Yellen to unveil action plan on achieving global food security

The war in Ukraine’s interruption to wheat, barley, sunflower oil and other staples has raised already high global food prices.

U.S. Treasury Secretary Janet Yellen, left, is greeted by Poland’s Prime Minister Mateusz Morawiecki before their meeting in Warsaw, Poland
United States Treasury Secretary Janet Yellen, left, also met with Polish Prime Minister Mateusz Morawiecki to discuss tougher sanctions on Russia and strengthening NATO, which Sweden and Finland are now seeking to join [File: Michal Dyjuk/AP Photo]

United States Treasury Secretary Janet Yellen on Monday met with Ukrainian refugees and stressed the need to confront Russian brutality as she visited Poland ahead of a meeting of finance ministers for the Group of Seven leading economies.

Yellen applauded Poland for helping refugees fleeing the fighting and for working with neighbouring countries to find ways to get Ukraine’s wheat and other critical food supplies to the world. She thanked the Polish for responding to “rising food insecurity” exacerbated by the war.

“The devastation in Ukraine in the past months reminds us not to take our next meal for granted, and how quickly events can take a turn for the worse,” Yellen said at a visit to the World Central Kitchen site in Warsaw.

She met with refugees from Ukraine who are running the kitchen and said she will release an action plan later this week to address the global food crisis threatening parts of the developing world.

Russia’s invasion of Ukraine has interrupted wheat, barley, sunflower oil and other staples that normally flow from Ukraine and Russia, and has further raised already high food prices worldwide. Countries in Africa, the Middle East and parts of Asia that rely on those affordable supplies face the risks of food insecurity and unrest.

Yellen also met with Prime Minister Mateusz Morawiecki to discuss tougher sanctions on Russia and strengthening NATO, which Sweden and Finland are now seeking to join.

“Poland is of an opinion that Russia should be made responsible for all damage incurred on Ukrainian territory,” Morawiecki’s office said in a statement.

Yellen also vowed to work with Poland on pressing forward with a global minimum tax of 15 percent on multinational corporations, which is meant to target tax havens, the US Department of the Treasury said.
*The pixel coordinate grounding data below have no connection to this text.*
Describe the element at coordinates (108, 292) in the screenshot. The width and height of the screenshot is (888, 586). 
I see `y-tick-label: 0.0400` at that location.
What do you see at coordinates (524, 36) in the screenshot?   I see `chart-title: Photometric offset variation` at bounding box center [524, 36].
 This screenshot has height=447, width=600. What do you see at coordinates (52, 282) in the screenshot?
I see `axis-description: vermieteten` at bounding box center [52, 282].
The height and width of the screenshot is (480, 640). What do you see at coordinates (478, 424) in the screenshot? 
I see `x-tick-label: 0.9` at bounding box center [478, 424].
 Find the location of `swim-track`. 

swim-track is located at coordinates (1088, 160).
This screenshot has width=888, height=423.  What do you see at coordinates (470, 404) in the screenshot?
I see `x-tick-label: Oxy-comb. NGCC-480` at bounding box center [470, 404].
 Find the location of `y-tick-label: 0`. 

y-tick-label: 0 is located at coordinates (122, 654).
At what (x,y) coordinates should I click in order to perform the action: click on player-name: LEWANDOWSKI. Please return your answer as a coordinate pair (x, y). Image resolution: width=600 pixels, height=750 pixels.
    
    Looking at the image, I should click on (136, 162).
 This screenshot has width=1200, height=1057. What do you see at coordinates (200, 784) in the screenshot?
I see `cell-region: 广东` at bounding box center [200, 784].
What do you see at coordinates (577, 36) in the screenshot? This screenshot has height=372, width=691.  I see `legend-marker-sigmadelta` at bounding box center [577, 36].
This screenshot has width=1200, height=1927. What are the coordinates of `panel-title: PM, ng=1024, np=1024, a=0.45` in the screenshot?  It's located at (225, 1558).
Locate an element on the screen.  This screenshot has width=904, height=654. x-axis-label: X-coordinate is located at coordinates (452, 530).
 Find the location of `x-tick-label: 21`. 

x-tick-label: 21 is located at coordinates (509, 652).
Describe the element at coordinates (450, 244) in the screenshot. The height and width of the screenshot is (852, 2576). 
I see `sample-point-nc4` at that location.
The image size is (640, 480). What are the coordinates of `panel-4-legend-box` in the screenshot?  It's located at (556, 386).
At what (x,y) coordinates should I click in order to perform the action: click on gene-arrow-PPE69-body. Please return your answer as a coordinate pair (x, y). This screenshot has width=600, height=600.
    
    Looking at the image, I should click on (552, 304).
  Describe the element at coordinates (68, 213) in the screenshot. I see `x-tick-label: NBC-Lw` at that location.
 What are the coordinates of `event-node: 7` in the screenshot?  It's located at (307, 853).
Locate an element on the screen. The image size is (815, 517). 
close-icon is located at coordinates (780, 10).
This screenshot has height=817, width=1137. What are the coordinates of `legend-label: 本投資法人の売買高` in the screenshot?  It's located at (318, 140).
“This is our common denominator, that we have with the US, meaning to put limits on the functioning of such places where business people run and don’t pay tax in the European Union or in other countries in the world,” Polish government Spokesman Piotr Mueller said.

Poland has blocked the tax meant to deter global companies from stashing profits in countries where they pay little or no taxes. It got final approval from more than 130 countries at a meeting of the Group of 20 economies last October, but Polish officials have questioned whether the tax will actually apply to online giants.

Yellen also will stop in Brussels before attending the Group of Seven finance ministers’ summit in Bonn, Germany this week.

In Warsaw, she spoke at the POLIN Museum of the History of Polish Jews at the site of the World War II-era Warsaw ghetto, mentioning her father’s family left a town not far away for the US.

“We must use the tools at our disposal to fight oppression. And that lesson must be applied today,” she said, noting that Russian President Vladimir “Putin’s ongoing attacks on Ukraine require that we think about what we can do to confront brutality.”

She cited the sanctions that the US and its partners have imposed, even as the European Union struggles to pass its sixth round of penalties. Landlocked countries heavily reliant on Russian oil haven’t signed on to a phaseout of the fuel.

In addressing food insecurity, Yellen said she will release an action plan this week by international financial institutions.

The US Treasury said the details will focus on how the World Bank, European Bank for Reconstruction and Development and the other global financial institutions are “stepping up, surging, and scaling their work on food security and agriculture”.

World Bank President David Malpass said last month that his organisation will provide $17bn per year to strengthen food security worldwide.

The European Bank for Reconstruction and Development last week committed one billion euros ($1.04bn) this year for the Ukrainian economy, set to be a mix of donor funds and bank funding.

Looking to more funding sources, within US President Joe Biden’s supplemental appropriations request for assistance to Ukraine, the US Treasury wants $500m for the European Bank for Reconstruction and Development. That will include money for food security and $150m for the Global Agriculture and Food Security Program, which channels funding to agricultural projects in impoverished countries.